When we walk into a room with a group of people, regardless how familiar they are to us, our comfort level seems to reset. We naturally put our guard up and our personality takes a back seat. As soon as we regain that comfort we then have no problem expressing ourselves.

Get them to hear their own voice

Many instructors in church jump into their lesson without realizing everyone in the room is in a closed state. No matter how intriguing you sound they won’t participate even if they know the answer. It is your responsibility as the instructor to prime the pump before you start with your lesson plan. The mental switch happens once they hear their voice among the group and realize they are safe to participate. This involves simply asking basic questions and having a natural conversation with the group.

“Well thank you for making it to Gospel Doctrine today. We are going to talk about missionary work. I need five of you to quickly tell me where you served your mission.”

This is a simple question and many will feel comfortable speaking up with an answer. The trick is to make the initial questions simple and have the feel of a normal conversation.

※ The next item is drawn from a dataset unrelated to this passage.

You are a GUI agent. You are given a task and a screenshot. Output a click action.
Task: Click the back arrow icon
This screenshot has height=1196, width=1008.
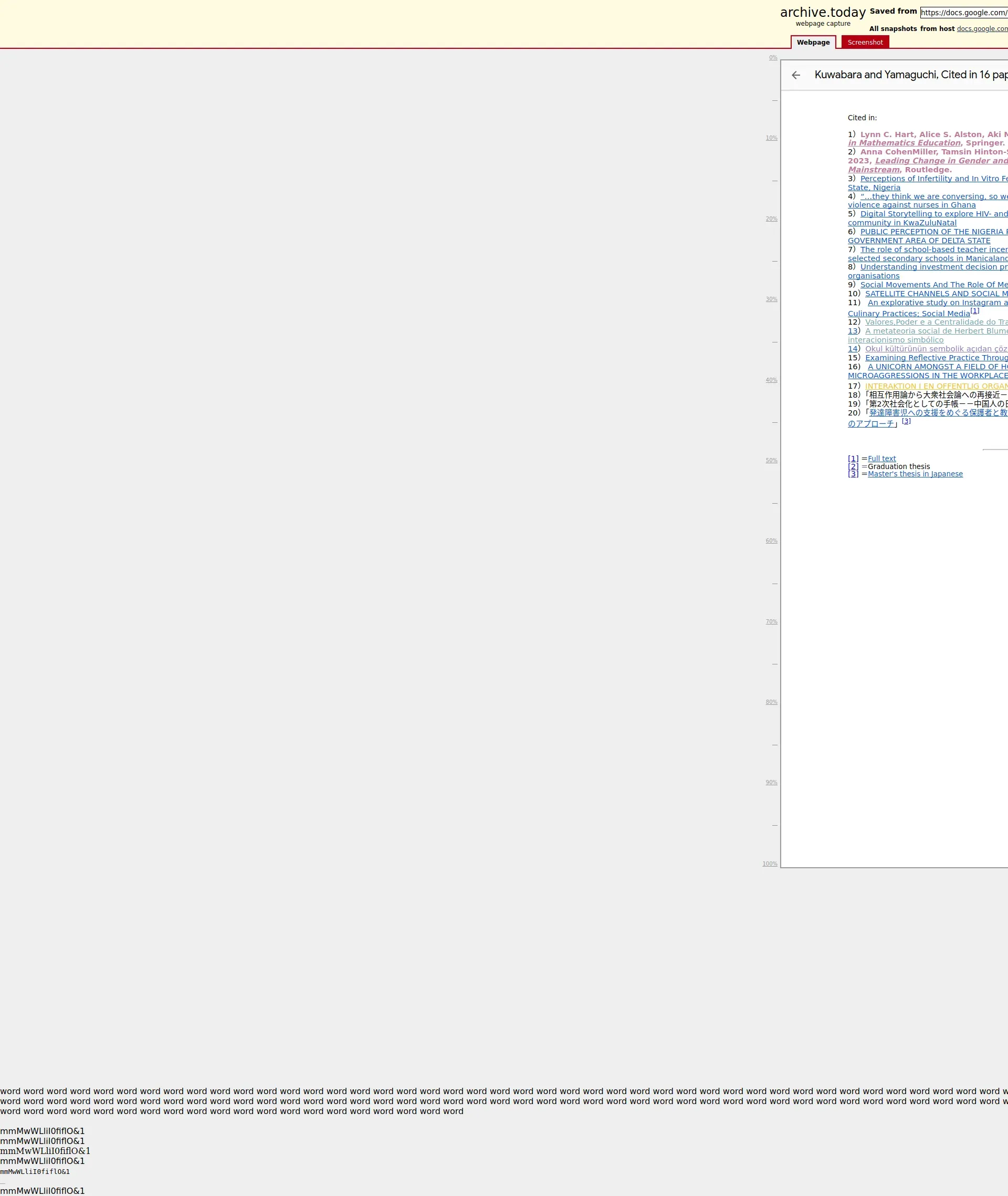point(795,75)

Additional examples of questions:

  • What are some things you miss about being a missionary?
  • Who enjoyed the MTC?
  • Who hope they never have to go back?
  • Who have contact with people from their mission?
  • Who still uses the language they learned on their mission?
  • How many copies of the Book of Mormon have you shared since you returned from your mission?

At the beginning of the class should be inundated with questions such as these in order to get them in the mode of participating. Once someone responds immediately give them a follow up question. “Brother Watts, tell me in what capacity you still use your Icelandic since your mission.” Just hearing their voice in the new setting will help them feel more comfortable later on in class to speak up.

The Shy of the Shy

The above technique may work for many in the class but there will always be a group of people that simply refuse to respond to your questions. It’s important that you address this at the beginning of the lesson so all will feel comfortable participating throughout the class. Once you see who isn’t responding ask them questions directly.

YOU: “Sister Nevershares, where is it you served your mission?”
Sister Nevershares: “Antartica West Mission”
YOU: “Wow, What sort of food do they eat there?”
Sister Nevershares: “Frozen whale.”

Continue with follow up questions until he or she feels comfortable speaking in the group.

Taking the time to get the class talking at the beginning is crucial. If you are able to help the class feel comfortable with active discussion at the beginning the rest of the lesson will be much more comfortable as the teacher.

Or you can skip this step and enjoy the sound of silence after each questions.